I thought then of a woman I had met at a party. It was the first—and only—party I had gone to since David died, and I had expected it to be ghastly. But a woman was there, she was maybe ten years younger than I am, I would say around fifty-three or so, and she told me how she had gone online to a site called Ijustwanttotalk.com and it had changed her life. She told me this with open-eyed forthrightness—there was a tiny little piece of eye makeup that was caught in the corner of her eye, which I kept wanting to tell her—although I never would have—and then I stopped wanting to tell her that and I just listened, it was fascinating. She had recently come back from a trip to Chicago where she met a man at the Drake Hotel—she said it was their third meeting—and they just talked. That’s what they did.

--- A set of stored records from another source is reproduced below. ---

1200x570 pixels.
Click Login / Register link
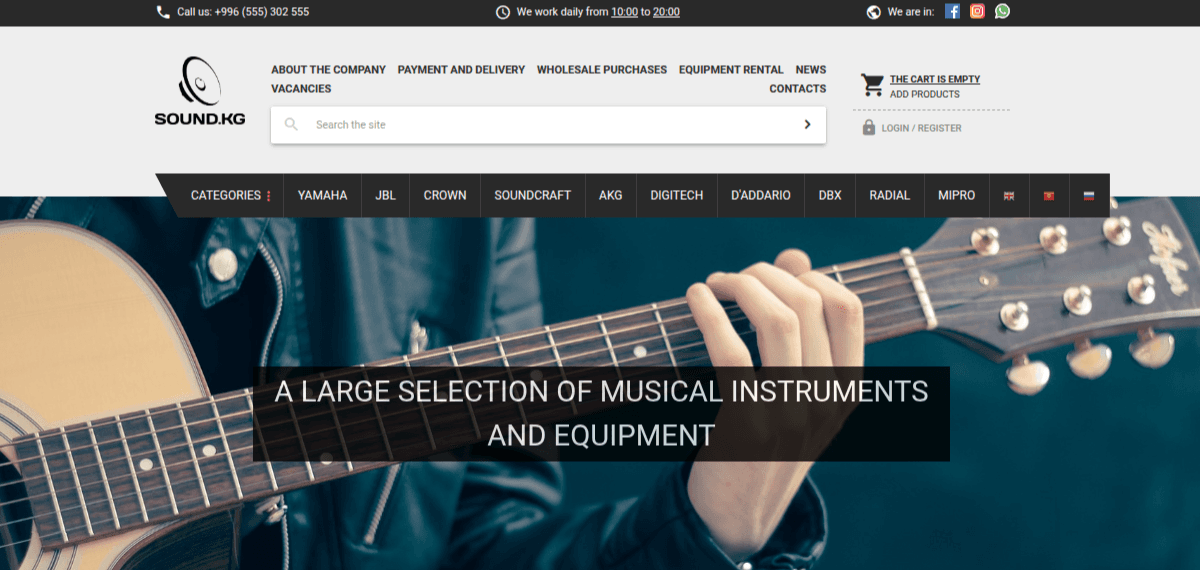tap(921, 128)
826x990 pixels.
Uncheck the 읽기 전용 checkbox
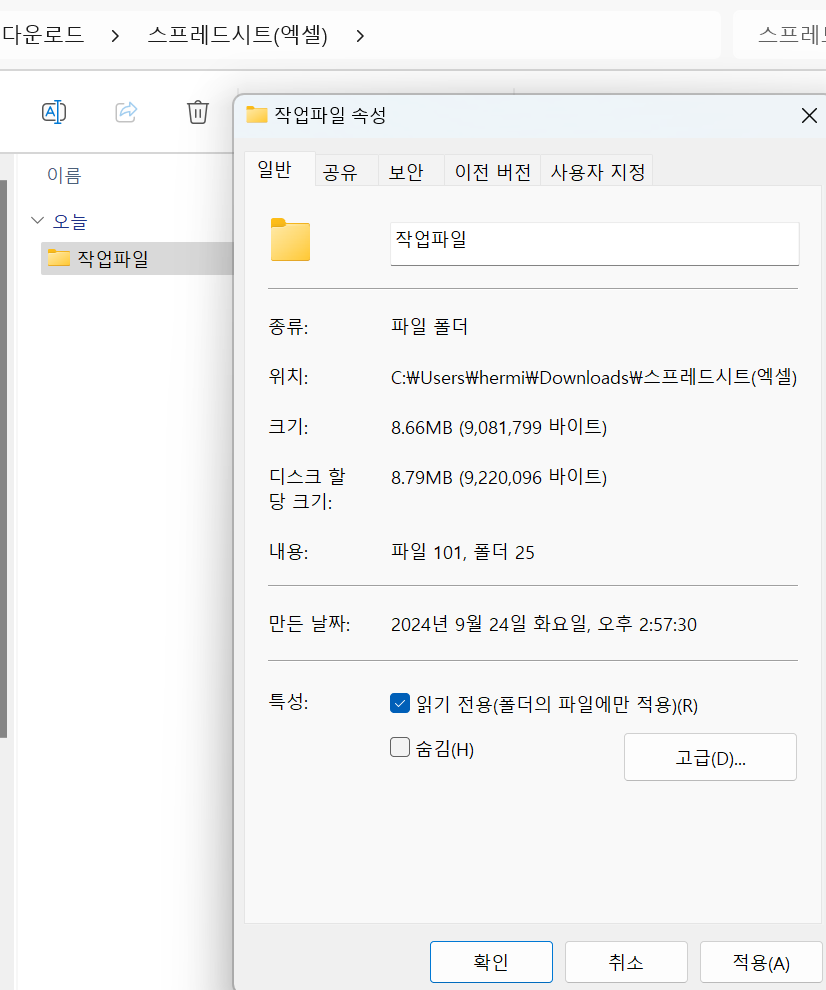tap(400, 704)
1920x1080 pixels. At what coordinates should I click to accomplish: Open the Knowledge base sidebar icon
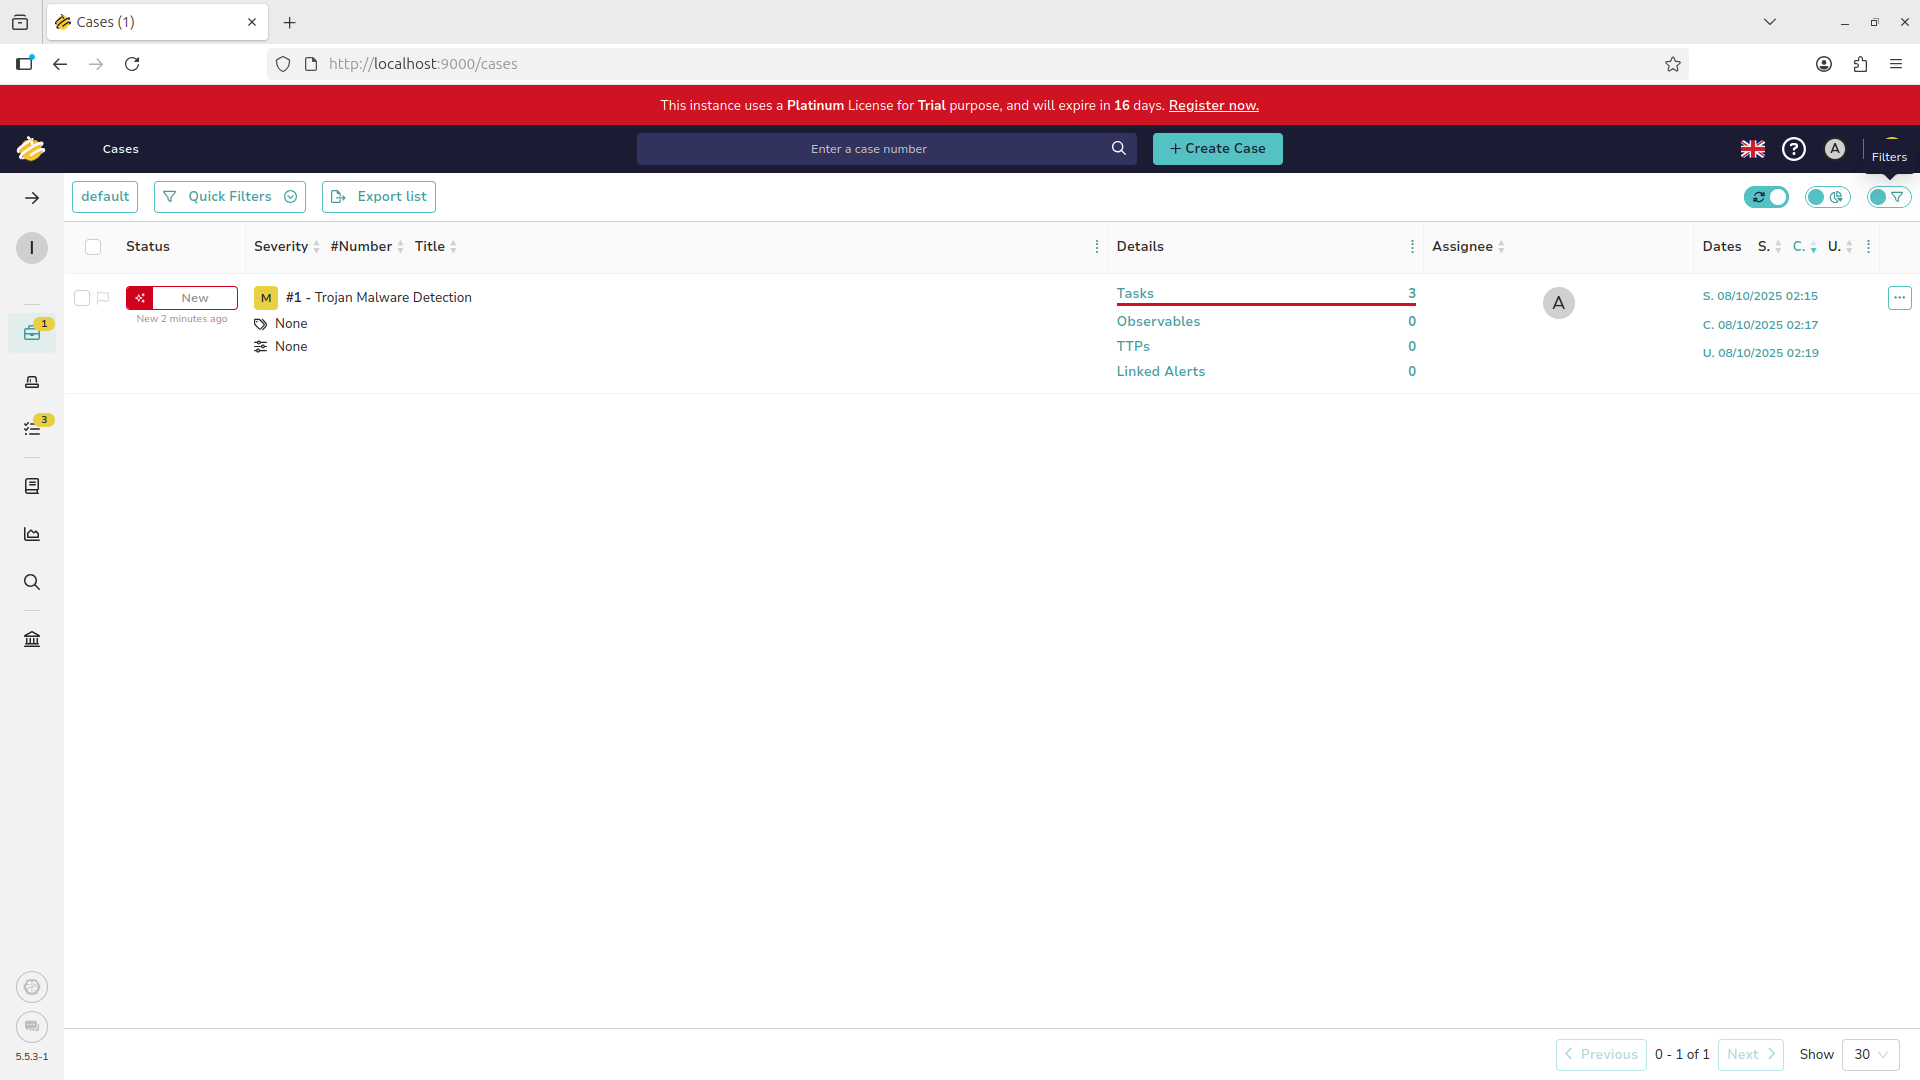coord(32,486)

I asked her if she was afraid—I meant meeting a man—her age, she had said—and she said she had been at first, but when she saw him (and she placed her hand on my arm) she thought, Oh he is just so lonely! “And so was I,” she said, and nodded. She said they took turns talking: She had needed, she said, to talk about her mother-in-law, who had died years earlier, but she felt “unfinished with her,” and this fellow, his name was Nick, wanted to talk about his son, who was just never right, and his wife was sick of talking about it, and so when it was his turn to talk this is what he talked about. “And we just listen to each other,” she said. She took a sip from her sparkling water—no wine, I noticed—and nodded, and she kept nodding. “I don’t even know if his name is really Nick,” she said.